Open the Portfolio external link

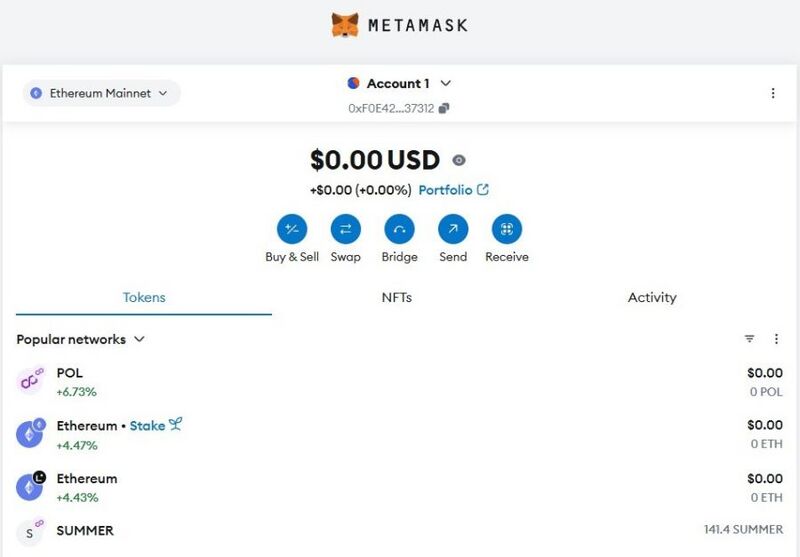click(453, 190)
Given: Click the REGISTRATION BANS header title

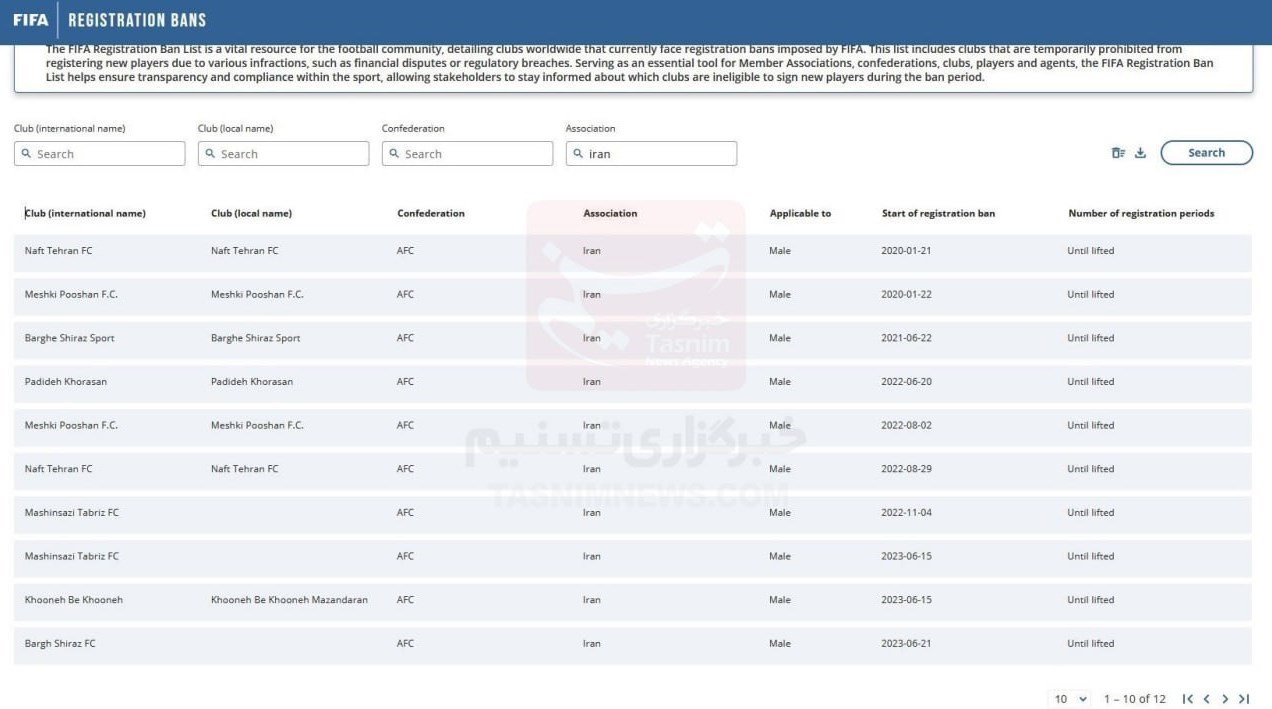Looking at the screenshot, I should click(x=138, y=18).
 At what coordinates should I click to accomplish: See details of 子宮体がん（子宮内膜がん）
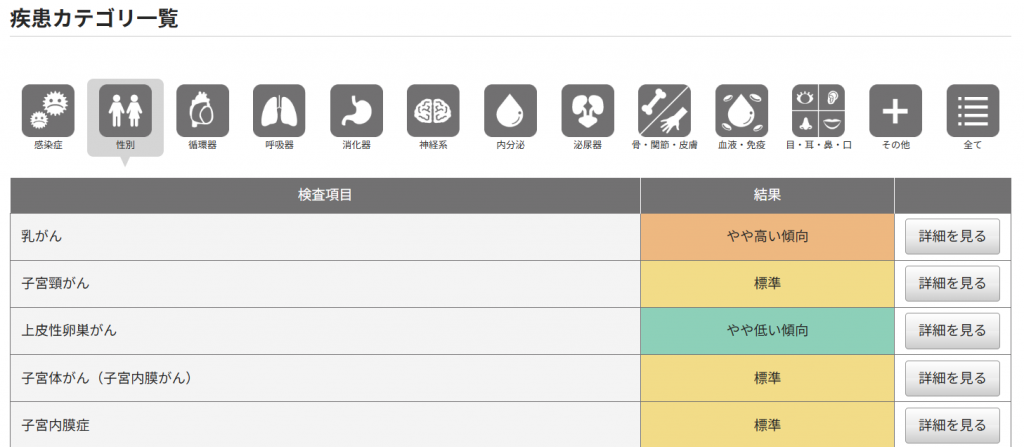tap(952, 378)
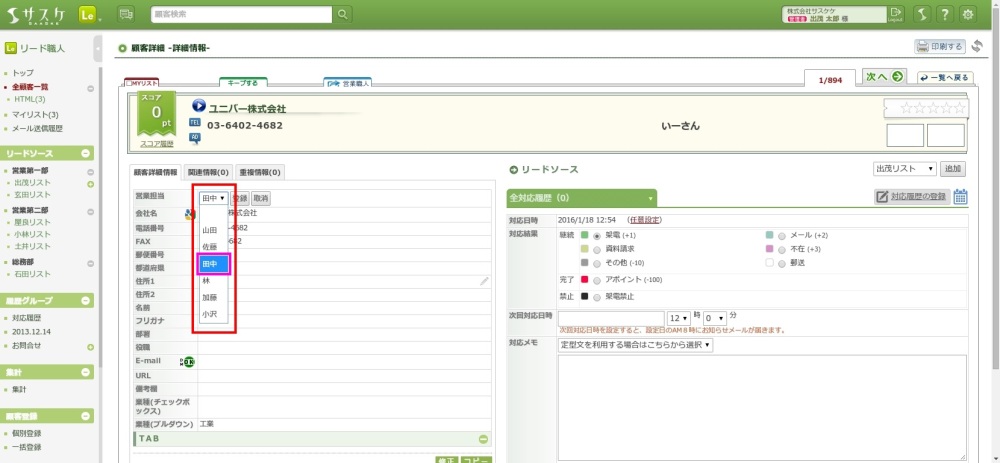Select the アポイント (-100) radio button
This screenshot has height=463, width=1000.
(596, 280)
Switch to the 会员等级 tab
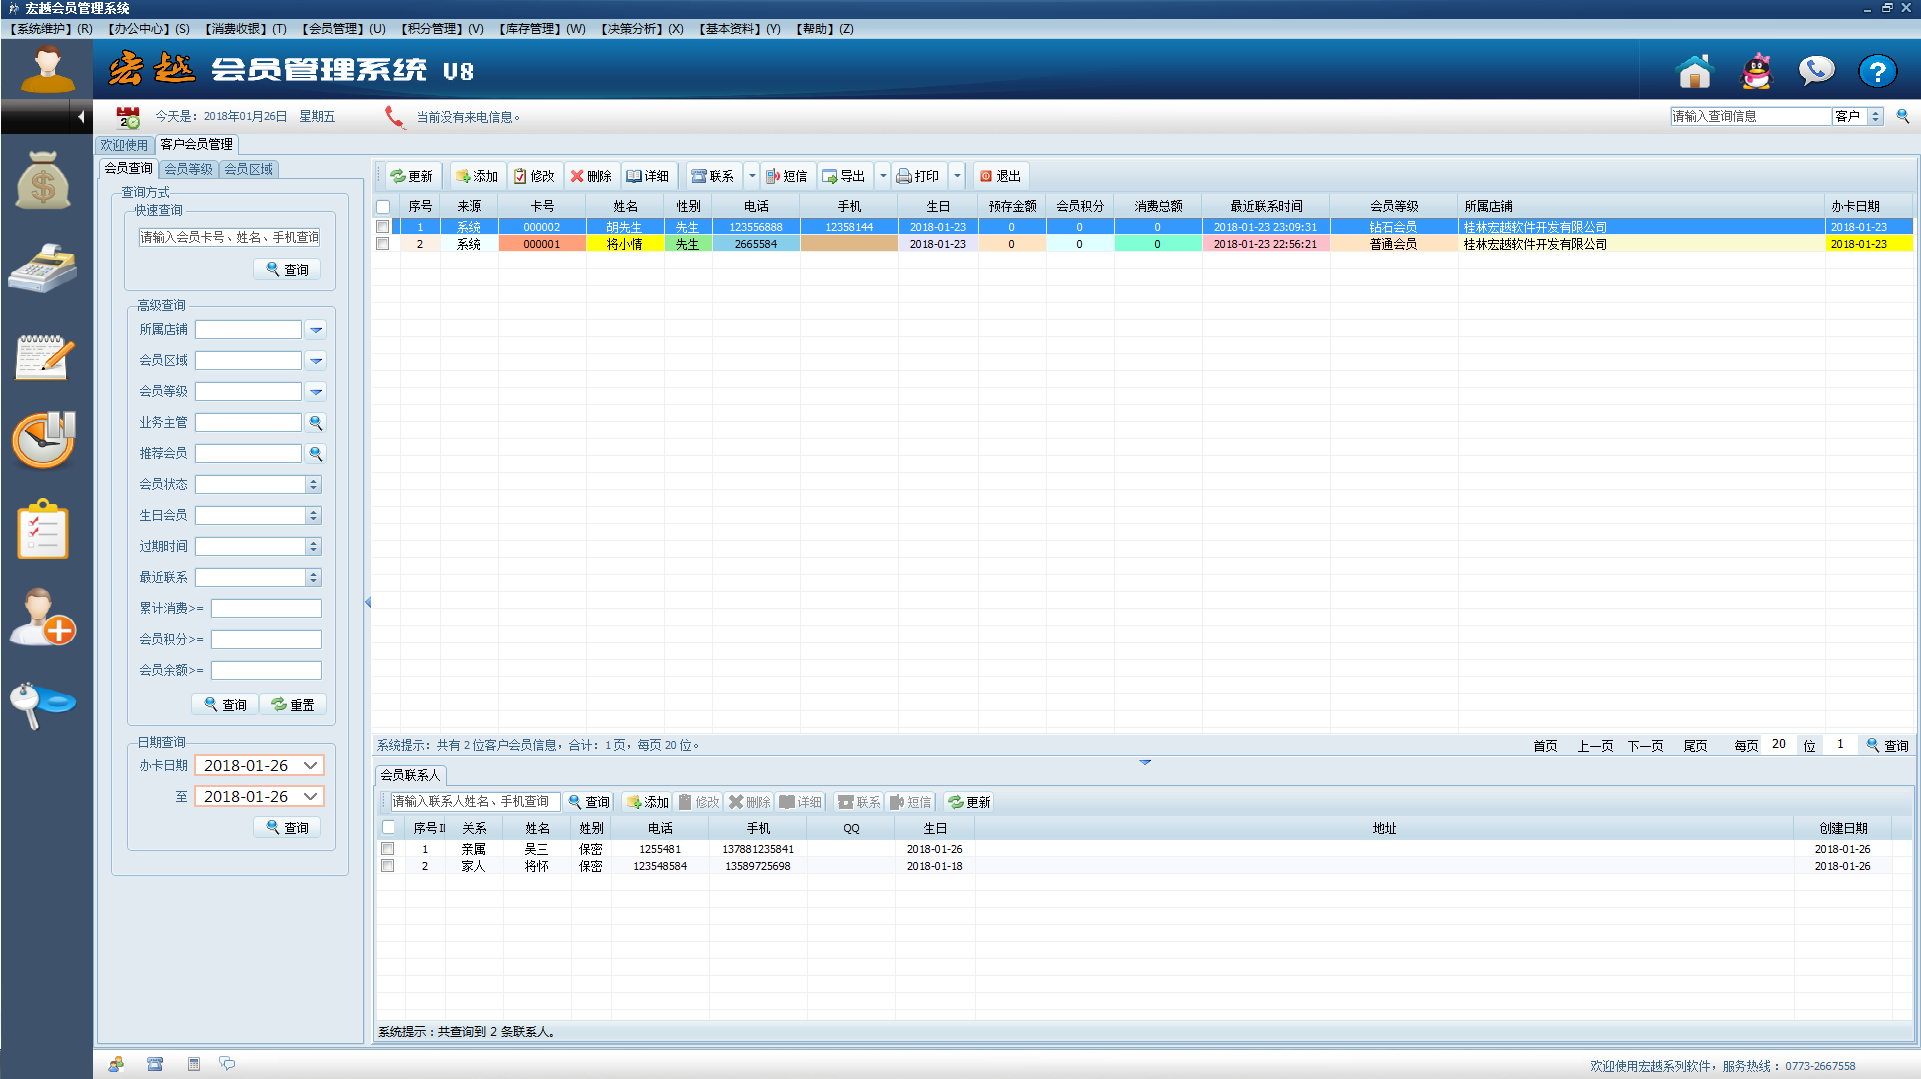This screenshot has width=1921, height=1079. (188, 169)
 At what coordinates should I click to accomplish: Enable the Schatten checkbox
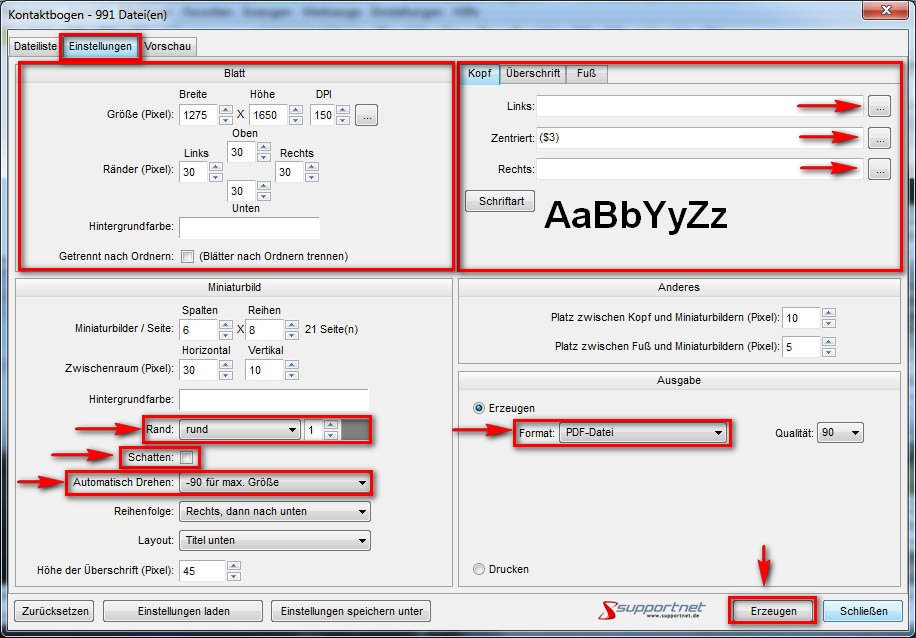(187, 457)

> _WHAT IS REQUIRED_:
Only the pictures stay behind; copy everything else in the records above exactly.

> _EXPECTED ANSWER_:
Open the Portfolio external link

click(453, 190)
Given: Click the REGISTRATION BANS header title

Looking at the screenshot, I should click(x=138, y=18).
 At what coordinates should I click to accomplish: See details of 子宮体がん（子宮内膜がん）
tap(952, 378)
Select the アポイント (-100) radio button
This screenshot has height=463, width=1000.
(596, 280)
Switch to the 会员等级 tab
This screenshot has width=1921, height=1079. (188, 169)
 At what coordinates should I click to accomplish: Enable the Schatten checkbox
(187, 457)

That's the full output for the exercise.